#### SHORT EXERCISE:
Reproduce the lines from the first one through the line containing "will click(x=331, y=38).", swapping "screenshot" for "capture" and leaving everything else unchanged.

***

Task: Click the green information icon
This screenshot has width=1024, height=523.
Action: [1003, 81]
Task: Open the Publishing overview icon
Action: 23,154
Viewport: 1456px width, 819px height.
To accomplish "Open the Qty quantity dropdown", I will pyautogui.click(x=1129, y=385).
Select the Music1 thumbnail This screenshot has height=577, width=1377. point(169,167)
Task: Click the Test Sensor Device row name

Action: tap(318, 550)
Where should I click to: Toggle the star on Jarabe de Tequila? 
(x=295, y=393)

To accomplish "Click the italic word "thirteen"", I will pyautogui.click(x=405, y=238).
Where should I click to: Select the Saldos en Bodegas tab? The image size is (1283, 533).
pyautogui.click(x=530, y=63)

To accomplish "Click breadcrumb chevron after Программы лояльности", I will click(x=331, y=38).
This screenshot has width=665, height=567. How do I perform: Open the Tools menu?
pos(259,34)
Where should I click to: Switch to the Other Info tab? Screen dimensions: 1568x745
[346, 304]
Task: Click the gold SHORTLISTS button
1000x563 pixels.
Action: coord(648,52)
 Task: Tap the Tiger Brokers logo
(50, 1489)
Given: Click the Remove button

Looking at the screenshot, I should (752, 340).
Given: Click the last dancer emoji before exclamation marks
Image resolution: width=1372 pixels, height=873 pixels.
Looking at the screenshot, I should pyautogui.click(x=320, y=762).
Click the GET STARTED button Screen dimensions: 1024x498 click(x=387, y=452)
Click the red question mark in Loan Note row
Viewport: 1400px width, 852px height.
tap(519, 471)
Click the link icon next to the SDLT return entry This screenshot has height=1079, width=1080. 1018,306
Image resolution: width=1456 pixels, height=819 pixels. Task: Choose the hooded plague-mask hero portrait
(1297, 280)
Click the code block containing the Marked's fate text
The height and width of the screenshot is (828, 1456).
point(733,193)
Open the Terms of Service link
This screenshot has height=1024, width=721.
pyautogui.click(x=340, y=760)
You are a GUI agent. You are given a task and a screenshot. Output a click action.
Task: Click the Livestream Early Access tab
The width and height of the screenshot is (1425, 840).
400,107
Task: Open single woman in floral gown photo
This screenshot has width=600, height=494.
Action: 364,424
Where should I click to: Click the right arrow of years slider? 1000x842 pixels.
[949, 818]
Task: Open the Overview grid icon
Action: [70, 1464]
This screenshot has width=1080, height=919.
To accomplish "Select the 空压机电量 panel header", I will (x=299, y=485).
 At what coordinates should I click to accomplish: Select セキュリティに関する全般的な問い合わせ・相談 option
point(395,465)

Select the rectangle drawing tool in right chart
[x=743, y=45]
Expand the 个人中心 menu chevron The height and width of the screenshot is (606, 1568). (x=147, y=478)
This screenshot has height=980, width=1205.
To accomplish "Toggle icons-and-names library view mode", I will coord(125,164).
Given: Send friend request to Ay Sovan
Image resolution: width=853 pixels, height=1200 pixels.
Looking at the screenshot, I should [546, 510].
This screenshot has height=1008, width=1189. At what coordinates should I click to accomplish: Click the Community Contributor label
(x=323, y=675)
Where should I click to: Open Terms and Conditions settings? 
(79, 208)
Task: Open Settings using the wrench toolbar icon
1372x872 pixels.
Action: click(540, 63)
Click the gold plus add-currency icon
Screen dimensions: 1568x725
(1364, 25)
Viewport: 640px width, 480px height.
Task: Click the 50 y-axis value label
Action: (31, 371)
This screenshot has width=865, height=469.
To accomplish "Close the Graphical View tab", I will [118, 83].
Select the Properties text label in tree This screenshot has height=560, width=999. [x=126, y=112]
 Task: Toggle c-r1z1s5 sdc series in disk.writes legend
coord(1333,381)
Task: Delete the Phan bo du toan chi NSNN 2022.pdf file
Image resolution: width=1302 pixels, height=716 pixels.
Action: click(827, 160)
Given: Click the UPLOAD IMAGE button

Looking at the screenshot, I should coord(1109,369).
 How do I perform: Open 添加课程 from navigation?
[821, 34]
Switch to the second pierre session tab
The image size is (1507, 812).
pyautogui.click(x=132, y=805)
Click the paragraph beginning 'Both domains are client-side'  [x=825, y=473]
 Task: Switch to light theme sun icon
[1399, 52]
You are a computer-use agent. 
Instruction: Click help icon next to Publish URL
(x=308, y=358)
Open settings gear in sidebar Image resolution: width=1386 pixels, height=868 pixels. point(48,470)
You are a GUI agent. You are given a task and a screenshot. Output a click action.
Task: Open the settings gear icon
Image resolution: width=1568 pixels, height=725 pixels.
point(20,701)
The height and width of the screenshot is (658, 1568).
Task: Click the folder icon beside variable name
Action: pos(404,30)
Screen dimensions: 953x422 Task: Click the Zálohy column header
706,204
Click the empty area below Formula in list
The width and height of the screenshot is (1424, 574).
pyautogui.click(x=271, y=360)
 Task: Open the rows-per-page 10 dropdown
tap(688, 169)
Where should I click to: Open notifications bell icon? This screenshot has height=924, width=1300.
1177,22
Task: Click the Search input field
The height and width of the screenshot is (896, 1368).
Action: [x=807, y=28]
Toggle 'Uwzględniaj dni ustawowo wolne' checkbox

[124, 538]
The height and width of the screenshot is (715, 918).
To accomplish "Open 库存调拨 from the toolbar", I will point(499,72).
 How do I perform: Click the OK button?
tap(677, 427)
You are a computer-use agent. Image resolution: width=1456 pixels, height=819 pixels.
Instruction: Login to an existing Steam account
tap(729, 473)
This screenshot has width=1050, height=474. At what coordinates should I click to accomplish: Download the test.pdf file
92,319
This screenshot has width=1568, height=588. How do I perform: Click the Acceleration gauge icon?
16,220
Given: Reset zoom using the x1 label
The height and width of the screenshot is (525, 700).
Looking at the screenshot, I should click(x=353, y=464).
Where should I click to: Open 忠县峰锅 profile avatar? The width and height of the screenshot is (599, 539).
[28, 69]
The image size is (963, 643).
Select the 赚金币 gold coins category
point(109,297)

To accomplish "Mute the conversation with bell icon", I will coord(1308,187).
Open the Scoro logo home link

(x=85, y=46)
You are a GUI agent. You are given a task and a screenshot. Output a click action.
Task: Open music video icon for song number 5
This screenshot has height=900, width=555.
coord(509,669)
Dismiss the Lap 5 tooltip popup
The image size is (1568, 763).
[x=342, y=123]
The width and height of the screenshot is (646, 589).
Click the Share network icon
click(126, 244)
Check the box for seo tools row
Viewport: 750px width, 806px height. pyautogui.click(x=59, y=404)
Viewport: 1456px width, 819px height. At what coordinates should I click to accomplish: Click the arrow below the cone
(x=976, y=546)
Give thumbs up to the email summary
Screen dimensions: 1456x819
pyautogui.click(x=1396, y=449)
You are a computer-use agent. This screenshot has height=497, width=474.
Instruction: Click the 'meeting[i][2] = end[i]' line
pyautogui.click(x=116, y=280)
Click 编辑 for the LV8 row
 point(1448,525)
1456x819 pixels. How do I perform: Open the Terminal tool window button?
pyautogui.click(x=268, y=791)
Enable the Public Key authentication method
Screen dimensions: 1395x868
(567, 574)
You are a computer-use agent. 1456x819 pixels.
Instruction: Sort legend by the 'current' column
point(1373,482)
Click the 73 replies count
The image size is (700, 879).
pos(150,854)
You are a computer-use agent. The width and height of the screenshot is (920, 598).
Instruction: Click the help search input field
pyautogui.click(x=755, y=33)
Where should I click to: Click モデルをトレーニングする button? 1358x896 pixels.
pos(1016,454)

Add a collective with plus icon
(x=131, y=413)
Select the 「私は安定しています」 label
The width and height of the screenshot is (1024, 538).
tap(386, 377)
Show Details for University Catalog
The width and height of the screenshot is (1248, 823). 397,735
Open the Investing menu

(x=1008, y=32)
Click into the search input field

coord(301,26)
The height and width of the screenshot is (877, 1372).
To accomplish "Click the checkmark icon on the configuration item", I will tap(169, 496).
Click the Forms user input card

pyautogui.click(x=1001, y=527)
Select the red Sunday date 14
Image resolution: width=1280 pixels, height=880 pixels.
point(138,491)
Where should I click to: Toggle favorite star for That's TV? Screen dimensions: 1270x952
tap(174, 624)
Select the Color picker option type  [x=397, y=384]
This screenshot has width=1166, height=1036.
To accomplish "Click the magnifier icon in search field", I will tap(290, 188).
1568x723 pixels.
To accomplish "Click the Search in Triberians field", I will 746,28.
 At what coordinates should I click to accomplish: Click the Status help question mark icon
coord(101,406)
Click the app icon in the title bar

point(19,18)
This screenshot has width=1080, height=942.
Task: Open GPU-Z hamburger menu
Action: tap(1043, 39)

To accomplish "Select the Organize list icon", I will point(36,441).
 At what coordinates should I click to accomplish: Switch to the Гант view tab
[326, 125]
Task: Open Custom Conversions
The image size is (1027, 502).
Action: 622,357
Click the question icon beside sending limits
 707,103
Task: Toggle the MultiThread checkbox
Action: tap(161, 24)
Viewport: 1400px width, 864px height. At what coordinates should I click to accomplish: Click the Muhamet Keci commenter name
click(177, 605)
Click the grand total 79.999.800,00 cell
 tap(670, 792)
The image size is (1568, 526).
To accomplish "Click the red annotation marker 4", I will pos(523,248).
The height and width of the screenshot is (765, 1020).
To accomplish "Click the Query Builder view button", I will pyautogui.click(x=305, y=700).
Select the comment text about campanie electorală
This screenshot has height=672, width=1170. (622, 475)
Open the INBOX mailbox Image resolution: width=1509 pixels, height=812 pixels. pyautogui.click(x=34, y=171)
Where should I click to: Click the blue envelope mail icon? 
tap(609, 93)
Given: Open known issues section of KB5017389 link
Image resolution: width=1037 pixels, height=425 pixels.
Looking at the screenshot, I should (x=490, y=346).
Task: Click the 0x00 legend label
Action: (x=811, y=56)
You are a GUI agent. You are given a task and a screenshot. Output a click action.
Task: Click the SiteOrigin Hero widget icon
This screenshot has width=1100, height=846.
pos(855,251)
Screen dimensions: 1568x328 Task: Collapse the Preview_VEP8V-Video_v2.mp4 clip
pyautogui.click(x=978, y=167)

***

#### SOLUTION:
Task: Click the green information icon
This capture has width=1024, height=523.
Action: [1003, 81]
Task: Open the Publishing overview icon
Action: 23,154
Viewport: 1456px width, 819px height.
To accomplish "Open the Qty quantity dropdown", I will pyautogui.click(x=1129, y=385).
Select the Music1 thumbnail This capture has height=577, width=1377. point(169,167)
Task: Click the Test Sensor Device row name

Action: tap(318, 550)
Where should I click to: Toggle the star on Jarabe de Tequila? 
(x=295, y=393)

To accomplish "Click the italic word "thirteen"", I will pyautogui.click(x=405, y=238).
Where should I click to: Select the Saldos en Bodegas tab? The image size is (1283, 533).
pyautogui.click(x=530, y=63)

To accomplish "Click breadcrumb chevron after Программы лояльности", I will click(x=331, y=38).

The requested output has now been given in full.